Millennials who identify as feminists appear to be more engaged than ever. On the surface this is absolutely true (a HuffPost/YouGov poll conducted in the United States in 2013 indicates that while only 20% of Americans identify as feminists, 82% say that they believe “men and women should be social, political, and economic equals,” making them, in my consideration, feminists, at heart if not in name) but unfortunately with a shallow understanding of what the ideology is about, comes a sort of e-tribalism that we all have to see unfold daily on our screens.
Millennial feminists, meet Millennial MRAs, members of the Men’s Rights Movement, a loosely-connected collection of websites, forums, and small communities. Much has been said about these (predominantly male, white, and Western) ‘activists,’ but I truly believe that modern, young feminists turning away from the roots of the movement has allowed the Mens Rights Movement and other anti-feminist movements, to grow, twist and become misshapen.
When tabloid-esque sites become the only mainstream reference points for a generation of women and men (some of whom may be attracted to the MRM because of… well, your guess is as good as mine) they come to know feminism exclusively as websites with pink headers celebrating kitten videos, nail polish and celebrity news. They may take serious issue with the hardline, radical feminism that defined the second and first waves of the movement, but the candy-coated glitter of third-wave fauxmenism makes it an easy target for ridicule.

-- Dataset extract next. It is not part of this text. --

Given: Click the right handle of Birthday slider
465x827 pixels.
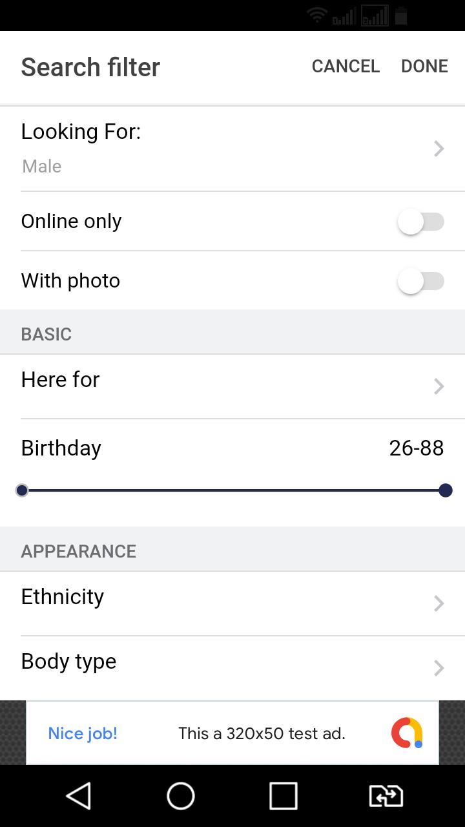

There is certainly nothing inherently harmful about enjoying cute cats or celeb gossip, and there is power in women enjoying these things without judgement. Regardless, nothing is to be gained from accepting that such content dictates our feminism, especially given that the sites in question steadfastly refuse to align themselves with the ideology.
Millennials deserve better. We owe it to ourselves to create and help existing websites succeed that are directed at women that do not pander, ask us to celebrate selfishness, or exist to create clickbait articles for us to post on Facebook to start arguments with friends from high school.
Or maybe we could start writing books about feminism again.